This poem also evokes for me the fat liberation movement (which, forgive me, I only discovered recently. I’m still learning). It can do this right or wrong. It can champion the idea that fat is pretty. It can force society to confront our still-narrow definition of beauty and widen it that bit more. It’s not a bad fight. But the broader fight, the one that will have a lasting impact, is if we reject the idea that anyone has to be pretty to be accepted. The movement has the opportunity to stop clamoring for acceptance into what’s already there, and help create a new space where people are truly liberated.

We don’t need to tell people they are pretty—it suggests that being pretty has value.

I’m going to try and stop complimenting people on their “prettiness.” People can be wonderful, amazing, incredible, breathtaking, passionate, wild, crazy hot messes. Who gives a damn if they look “pretty” to you? Ain’t nobody got time for that.

I can’t wait until the day my daughter finally understands what I’ve been trying to say her whole life in broken words and muddled sentences.

You do not have to be pretty if you don’t want to. It is not your job.

7 Responses to “It’s Not Your Job”

  1. muggleinconverse June 13, 2013 at 6:37 pm #

    I have tears in my eyes. I never can seem to find the right words to tell my six-year old this. What are the right words? I will certainly try harder to find them.

    • CoolOne June 13, 2013 at 8:03 pm #

      I told my kids, you always look beautiful to me, even when you are covered in mud!

      They quickly learned that physical beauty wasn’t important to me, and that I’ll always be biased when it comes to them.

  2. muggleinconverse June 13, 2013 at 6:53 pm #

    Reblogged this on Musings of a Muggle in Converse and commented:
    This poem and the post that followed brought tears to my eyes. It has shifted my perspective.

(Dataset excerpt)
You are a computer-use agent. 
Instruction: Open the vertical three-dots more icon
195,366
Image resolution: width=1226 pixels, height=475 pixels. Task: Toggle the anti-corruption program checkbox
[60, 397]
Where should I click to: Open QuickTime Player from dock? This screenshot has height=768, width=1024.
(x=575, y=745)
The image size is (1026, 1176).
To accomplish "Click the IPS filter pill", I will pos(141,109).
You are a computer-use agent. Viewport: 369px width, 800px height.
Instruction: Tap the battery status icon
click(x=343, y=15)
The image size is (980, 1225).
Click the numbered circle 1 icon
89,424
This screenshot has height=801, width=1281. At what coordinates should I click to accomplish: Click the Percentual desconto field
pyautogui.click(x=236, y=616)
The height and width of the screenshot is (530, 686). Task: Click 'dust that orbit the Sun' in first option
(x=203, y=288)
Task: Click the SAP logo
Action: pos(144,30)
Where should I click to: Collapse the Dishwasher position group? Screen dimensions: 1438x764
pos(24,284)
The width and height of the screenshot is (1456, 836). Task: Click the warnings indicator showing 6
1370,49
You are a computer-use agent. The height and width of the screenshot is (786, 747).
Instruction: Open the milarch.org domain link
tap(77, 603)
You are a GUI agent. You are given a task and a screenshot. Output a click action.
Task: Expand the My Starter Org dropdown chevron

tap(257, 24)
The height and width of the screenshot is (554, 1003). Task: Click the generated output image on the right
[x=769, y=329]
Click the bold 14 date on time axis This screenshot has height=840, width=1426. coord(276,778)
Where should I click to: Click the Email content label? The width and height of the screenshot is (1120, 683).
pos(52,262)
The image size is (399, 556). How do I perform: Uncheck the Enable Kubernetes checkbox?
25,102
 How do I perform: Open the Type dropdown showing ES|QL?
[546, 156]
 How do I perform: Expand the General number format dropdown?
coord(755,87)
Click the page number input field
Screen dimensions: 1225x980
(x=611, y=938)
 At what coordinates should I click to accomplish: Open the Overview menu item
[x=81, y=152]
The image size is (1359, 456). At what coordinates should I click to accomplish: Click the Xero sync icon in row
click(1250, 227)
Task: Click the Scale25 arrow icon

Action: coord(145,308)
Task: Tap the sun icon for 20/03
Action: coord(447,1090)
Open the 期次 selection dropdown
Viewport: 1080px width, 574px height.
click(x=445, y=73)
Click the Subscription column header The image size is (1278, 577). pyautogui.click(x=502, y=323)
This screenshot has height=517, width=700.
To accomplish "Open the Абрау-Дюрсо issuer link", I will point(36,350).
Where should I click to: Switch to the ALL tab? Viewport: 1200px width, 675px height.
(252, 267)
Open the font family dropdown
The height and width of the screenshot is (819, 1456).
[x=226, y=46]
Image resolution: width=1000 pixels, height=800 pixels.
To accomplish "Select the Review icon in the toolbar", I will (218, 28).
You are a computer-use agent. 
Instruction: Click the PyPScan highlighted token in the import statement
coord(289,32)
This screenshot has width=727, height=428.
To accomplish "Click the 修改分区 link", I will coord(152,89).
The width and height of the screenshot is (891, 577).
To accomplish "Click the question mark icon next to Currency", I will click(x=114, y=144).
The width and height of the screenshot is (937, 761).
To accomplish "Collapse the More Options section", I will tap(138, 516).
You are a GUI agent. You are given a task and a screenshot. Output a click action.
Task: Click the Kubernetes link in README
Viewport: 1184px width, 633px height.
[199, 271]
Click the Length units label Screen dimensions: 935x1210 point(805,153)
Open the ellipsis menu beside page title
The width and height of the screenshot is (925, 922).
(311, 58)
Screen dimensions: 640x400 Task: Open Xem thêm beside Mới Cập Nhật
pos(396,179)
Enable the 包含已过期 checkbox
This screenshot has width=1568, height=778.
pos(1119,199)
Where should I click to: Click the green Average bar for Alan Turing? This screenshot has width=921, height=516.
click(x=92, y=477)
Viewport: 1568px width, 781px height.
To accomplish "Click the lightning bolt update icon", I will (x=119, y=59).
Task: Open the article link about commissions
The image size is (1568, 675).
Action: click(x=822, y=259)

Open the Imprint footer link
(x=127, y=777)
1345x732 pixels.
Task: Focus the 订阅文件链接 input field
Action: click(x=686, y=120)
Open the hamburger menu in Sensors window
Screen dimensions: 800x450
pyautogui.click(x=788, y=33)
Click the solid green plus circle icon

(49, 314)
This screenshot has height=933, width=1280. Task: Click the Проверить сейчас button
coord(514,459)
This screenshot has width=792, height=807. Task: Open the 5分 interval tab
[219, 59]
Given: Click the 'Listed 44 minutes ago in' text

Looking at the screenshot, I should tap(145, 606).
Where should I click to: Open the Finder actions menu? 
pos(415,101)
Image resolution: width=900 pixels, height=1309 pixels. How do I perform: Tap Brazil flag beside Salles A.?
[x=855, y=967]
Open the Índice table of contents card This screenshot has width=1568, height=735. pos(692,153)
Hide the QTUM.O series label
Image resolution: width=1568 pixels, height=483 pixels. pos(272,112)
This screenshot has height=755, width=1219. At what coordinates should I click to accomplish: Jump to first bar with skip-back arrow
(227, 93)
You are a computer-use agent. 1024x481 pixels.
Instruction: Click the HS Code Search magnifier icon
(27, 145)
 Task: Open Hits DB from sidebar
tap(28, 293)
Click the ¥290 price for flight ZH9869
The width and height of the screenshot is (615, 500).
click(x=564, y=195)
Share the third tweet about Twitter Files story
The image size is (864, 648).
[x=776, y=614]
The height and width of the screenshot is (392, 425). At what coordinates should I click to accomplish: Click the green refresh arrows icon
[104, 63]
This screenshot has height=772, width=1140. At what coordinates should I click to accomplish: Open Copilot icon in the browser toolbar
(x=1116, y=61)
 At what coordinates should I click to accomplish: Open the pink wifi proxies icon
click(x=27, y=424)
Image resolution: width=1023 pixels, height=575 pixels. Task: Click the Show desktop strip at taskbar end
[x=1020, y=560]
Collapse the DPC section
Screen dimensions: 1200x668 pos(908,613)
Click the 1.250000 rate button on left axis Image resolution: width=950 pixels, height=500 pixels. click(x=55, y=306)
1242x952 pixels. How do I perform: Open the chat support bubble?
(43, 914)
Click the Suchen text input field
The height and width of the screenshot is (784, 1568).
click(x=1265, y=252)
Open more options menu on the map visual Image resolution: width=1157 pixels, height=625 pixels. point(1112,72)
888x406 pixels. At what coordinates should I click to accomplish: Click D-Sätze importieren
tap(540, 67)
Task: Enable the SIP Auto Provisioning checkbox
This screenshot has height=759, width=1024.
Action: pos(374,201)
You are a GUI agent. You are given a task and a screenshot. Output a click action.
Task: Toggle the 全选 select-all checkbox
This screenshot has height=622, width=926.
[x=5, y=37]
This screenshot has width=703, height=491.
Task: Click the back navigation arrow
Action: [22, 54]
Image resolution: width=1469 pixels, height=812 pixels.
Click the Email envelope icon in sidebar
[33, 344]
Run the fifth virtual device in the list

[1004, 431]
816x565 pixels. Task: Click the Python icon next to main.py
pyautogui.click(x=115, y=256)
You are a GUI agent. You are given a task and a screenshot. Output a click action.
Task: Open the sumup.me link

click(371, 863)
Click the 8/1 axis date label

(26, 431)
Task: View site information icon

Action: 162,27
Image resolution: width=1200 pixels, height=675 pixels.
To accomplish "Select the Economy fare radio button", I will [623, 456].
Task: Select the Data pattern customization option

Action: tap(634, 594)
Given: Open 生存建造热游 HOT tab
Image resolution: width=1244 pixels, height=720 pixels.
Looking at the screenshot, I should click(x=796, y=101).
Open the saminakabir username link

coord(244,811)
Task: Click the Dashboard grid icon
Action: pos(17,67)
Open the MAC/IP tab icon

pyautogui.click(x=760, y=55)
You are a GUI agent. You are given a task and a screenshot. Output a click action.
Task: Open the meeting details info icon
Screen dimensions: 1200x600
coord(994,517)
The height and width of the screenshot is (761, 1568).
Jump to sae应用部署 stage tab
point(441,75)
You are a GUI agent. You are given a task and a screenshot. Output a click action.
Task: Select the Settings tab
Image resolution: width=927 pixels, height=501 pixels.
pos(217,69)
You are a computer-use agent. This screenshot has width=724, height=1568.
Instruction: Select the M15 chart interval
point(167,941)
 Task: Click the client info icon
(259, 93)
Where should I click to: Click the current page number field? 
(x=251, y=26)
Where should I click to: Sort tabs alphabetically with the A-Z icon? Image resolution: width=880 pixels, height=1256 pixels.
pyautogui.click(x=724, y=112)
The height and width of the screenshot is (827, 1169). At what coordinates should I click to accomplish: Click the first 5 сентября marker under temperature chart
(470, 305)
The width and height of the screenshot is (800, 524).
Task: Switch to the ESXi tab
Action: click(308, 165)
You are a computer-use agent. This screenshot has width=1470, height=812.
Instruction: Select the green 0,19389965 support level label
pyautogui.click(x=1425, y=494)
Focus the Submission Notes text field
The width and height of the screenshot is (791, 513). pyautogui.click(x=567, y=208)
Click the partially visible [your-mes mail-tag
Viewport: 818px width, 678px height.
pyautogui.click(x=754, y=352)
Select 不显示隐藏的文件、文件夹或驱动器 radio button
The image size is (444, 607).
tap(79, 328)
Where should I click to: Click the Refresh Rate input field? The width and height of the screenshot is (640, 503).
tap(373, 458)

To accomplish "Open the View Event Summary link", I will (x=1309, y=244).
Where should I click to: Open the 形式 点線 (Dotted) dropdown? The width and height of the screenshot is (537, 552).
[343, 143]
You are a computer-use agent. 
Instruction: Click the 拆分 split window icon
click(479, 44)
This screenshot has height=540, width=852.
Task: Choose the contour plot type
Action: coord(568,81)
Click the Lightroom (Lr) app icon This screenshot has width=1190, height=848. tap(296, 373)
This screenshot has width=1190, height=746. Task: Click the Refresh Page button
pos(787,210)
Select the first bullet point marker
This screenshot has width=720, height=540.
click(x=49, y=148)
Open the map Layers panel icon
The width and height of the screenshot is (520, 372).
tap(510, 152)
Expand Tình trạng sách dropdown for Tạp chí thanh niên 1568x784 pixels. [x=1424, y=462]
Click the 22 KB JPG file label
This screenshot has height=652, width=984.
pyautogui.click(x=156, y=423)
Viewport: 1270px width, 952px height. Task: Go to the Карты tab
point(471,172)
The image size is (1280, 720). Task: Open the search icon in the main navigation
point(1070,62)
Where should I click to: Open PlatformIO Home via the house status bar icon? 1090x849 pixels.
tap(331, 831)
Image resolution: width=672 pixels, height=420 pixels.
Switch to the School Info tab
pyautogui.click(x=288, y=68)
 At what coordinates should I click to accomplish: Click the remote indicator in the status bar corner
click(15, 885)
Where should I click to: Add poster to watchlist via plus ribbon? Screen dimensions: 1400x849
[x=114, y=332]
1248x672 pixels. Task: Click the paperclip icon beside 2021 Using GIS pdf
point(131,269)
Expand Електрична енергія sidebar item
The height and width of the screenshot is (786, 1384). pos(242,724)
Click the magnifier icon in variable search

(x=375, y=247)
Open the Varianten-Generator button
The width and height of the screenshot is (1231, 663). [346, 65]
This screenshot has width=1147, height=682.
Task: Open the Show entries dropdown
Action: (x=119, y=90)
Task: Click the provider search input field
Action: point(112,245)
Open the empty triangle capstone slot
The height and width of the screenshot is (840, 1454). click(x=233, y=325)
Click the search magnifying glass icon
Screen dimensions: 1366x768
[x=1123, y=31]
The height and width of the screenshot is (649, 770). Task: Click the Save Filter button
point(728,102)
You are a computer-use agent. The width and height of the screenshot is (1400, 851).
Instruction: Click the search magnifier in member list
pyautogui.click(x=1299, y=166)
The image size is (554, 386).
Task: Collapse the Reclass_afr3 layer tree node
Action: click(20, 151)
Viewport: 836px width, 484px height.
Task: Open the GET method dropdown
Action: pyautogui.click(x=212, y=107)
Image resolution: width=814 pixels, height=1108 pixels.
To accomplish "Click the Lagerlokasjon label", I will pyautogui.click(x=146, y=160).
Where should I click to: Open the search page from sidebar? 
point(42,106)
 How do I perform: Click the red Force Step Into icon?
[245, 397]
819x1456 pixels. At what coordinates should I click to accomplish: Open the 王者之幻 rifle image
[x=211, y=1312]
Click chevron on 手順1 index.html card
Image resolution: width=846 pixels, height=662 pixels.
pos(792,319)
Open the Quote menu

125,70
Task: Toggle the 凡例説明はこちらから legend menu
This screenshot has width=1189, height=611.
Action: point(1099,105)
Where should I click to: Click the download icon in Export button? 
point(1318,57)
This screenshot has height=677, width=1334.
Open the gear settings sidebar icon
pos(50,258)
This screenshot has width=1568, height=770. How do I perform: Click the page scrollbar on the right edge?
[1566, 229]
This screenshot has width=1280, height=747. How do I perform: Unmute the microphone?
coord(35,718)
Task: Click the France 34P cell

**WHAT YOU ARE ASKED TO DO:**
Quote the stretch of the post on prettiness from "I’m going to" through "to find them.".

**ANSWER TO THE TASK:**
I’m going to try and stop complimenting people on their “prettiness.” People can be wonderful, amazing, incredible, breathtaking, passionate, wild, crazy hot messes. Who gives a damn if they look “pretty” to you? Ain’t nobody got time for that.

I can’t wait until the day my daughter finally understands what I’ve been trying to say her whole life in broken words and muddled sentences.

You do not have to be pretty if you don’t want to. It is not your job.

7 Responses to “It’s Not Your Job”

  1. muggleinconverse June 13, 2013 at 6:37 pm #

    I have tears in my eyes. I never can seem to find the right words to tell my six-year old this. What are the right words? I will certainly try harder to find them.